Le triomphe de la cécité – Bernard Guetta

Ci dessous une chronique  de Bernard Guetta, publiée sur France Inter le 25/05/11

Le triomphe de la cécité

Un espoir s’évaporait, le Congrès américain n’en finissait plus de se lever et d’applaudir. Chacune ou presque des phrases prononcées par Benjamin Netanyahu semblait transporter d’enthousiasme sénateurs et représentants démocrates et républicains alors qu’un coup de pelle après l’autre, le Premier ministre israélien enterrait hier toute possibilité de reprise des négociations avec les Palestiniens et de conclusion, bien sûr, d’un accord de paix.

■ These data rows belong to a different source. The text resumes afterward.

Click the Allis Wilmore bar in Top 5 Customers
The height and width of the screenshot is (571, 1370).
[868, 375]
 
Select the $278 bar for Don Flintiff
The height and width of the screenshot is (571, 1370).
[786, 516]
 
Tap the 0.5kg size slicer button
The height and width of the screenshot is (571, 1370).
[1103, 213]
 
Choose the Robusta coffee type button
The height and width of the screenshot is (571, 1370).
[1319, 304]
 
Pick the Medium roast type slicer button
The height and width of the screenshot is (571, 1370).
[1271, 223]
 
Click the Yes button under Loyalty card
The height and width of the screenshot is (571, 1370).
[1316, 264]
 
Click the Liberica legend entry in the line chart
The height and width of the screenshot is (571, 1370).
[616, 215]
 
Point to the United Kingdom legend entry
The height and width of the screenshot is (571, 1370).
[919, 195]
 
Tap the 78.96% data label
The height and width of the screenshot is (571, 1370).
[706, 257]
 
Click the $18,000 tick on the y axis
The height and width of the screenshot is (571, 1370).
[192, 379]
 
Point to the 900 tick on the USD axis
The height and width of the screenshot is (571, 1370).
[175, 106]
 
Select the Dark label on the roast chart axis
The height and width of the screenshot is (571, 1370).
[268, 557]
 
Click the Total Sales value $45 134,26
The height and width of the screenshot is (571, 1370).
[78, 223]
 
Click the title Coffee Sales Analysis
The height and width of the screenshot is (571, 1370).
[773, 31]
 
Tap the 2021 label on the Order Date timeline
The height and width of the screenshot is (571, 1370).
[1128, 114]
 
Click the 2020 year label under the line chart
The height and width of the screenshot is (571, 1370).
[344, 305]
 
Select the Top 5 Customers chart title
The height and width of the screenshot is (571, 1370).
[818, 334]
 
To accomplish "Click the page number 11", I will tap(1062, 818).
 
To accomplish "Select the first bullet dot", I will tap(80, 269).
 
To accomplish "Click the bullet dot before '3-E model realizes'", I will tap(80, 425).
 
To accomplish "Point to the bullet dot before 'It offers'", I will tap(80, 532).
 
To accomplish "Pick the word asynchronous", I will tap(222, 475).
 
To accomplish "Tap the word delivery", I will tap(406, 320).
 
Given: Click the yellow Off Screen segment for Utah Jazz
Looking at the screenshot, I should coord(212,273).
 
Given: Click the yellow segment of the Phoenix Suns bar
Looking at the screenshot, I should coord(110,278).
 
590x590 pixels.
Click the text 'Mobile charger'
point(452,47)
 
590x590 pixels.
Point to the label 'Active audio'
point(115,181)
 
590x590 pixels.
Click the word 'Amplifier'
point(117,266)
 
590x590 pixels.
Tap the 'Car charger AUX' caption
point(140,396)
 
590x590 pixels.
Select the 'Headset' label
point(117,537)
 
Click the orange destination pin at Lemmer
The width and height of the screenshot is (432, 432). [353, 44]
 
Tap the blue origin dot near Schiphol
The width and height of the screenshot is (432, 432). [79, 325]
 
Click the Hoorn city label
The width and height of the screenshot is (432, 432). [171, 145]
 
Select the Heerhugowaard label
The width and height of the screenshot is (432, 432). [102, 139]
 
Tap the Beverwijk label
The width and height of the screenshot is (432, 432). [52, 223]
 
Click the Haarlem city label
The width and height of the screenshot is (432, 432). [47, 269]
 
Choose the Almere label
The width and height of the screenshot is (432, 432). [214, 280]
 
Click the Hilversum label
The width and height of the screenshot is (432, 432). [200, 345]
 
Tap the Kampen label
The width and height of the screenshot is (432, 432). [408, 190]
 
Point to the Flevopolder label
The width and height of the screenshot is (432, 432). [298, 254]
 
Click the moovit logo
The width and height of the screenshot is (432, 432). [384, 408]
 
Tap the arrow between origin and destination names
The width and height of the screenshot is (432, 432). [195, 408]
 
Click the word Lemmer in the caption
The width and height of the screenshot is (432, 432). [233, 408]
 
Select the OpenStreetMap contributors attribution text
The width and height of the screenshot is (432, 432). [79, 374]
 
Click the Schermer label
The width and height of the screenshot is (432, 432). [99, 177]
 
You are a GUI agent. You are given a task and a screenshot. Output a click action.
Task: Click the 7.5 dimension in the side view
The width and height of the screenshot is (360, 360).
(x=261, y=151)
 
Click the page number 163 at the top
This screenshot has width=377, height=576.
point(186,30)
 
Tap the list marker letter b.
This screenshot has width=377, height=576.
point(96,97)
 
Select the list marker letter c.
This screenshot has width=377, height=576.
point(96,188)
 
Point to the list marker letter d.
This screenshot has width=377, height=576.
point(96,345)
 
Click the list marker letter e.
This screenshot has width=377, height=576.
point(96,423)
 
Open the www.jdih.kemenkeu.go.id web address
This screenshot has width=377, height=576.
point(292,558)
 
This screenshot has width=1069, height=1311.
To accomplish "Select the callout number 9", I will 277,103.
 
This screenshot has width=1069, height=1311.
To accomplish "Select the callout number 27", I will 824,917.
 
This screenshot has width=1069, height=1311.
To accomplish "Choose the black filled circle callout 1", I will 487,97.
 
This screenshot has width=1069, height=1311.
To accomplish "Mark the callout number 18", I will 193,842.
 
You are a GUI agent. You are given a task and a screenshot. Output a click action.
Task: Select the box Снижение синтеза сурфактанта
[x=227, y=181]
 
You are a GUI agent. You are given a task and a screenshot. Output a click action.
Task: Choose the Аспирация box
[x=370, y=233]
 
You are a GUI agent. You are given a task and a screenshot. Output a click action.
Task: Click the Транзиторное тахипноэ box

Il aurait pu dire qu’il ne négocierait pas avec un gouvernement palestinien comprenant des ministres du Hamas. Cela aurait laissé une porte entrebâillée puisque l’accord de réconciliation entre les islamistes et le Fatah prévoit la constitution d’un gouvernement de techniciens où ne siégera aucun des deux partis. Benjamin Netanyahu aurait pu ne pas refuser de voir que le Hamas avait accepté que son rapprochement avec le Fatah n’empêche pas la poursuite de pourparlers conduits par le président palestinien, Mahmoud Abbas, et qu’un éventuel accord de paix pouvait désormais engager aussi les islamistes et, donc, la totalité des Palestiniens. Il aurait pu faire de cette ambigüité délibérée une pierre sur laquelle construire mais non ! « Israël ne négociera pas, a-t-il dit, avec un gouvernement soutenu par la version palestinienne d’al Qaëda », et le Congrès applaudissait.

« Jérusalem doit rester la capitale unifiée d’Israël. Jérusalem ne doit jamais être à nouveau divisée et, avec créativité et bonne volonté, une solution peut être trouvée », lançait-il et le Congrès applaudissait. « Déchirez votre pacte avec le Hamas », lançait-il au président palestinien et le Congrès applaudissait. « Pourquoi la paix n’est-elle pas encore réalisée ? », demandait-il avant de répondre, dans un raccourci vertigineux : « Parce que les Palestiniens n’ont pas voulu accepter, jusqu’ici, un Etat palestinien si cela impliquait d’accepter un Etat juif s’étendant à ses côtés », et le Congrès applaudissait.

« Mes amis », disait Benjamin Netanyahu en s’adressant aux législateurs américains et le Congrès applaudissait mais comment, pourquoi, un tel discours a-t-il pu susciter une telle connivence entre ce Premier ministre et la Chambre et le Sénat des Etats-Unis ? La réponse est tragiquement simple. Anglophone, totalement bilingue et totalement imprégné de culture américaine, Benjamin Netanyahu disait là tout haut ce que pense la moyenne des élus américains – que le printemps arabe est magnifique mais incertain, qu’il pourrait s’achever sur un triomphe des islamistes, que le temps n’est pas venu de baisser la garde et que Barack Obama ne serait qu’un idéaliste irresponsable auquel il faudrait se garder d’emboîter le pas. Point par point, et tout en lui rendant hommage, Benjamin Netanyahu martelait hier, au Congrès, que Barack Obama se trompait et le Congrès applaudissait dans un désespérant chœur de vieux simplismes frileux.

La cécité des uns disqualifiait la vision de l’autre. Ce spectacle était affligeant, consternant, et le plus stupéfiant était de voir ce Premier ministre mener, tout sourire, tout heureux, son pays vers l’abime car jamais Israël n’a été aussi isolé, critiqué, montré du doigt, affaibli sur la scène internationale.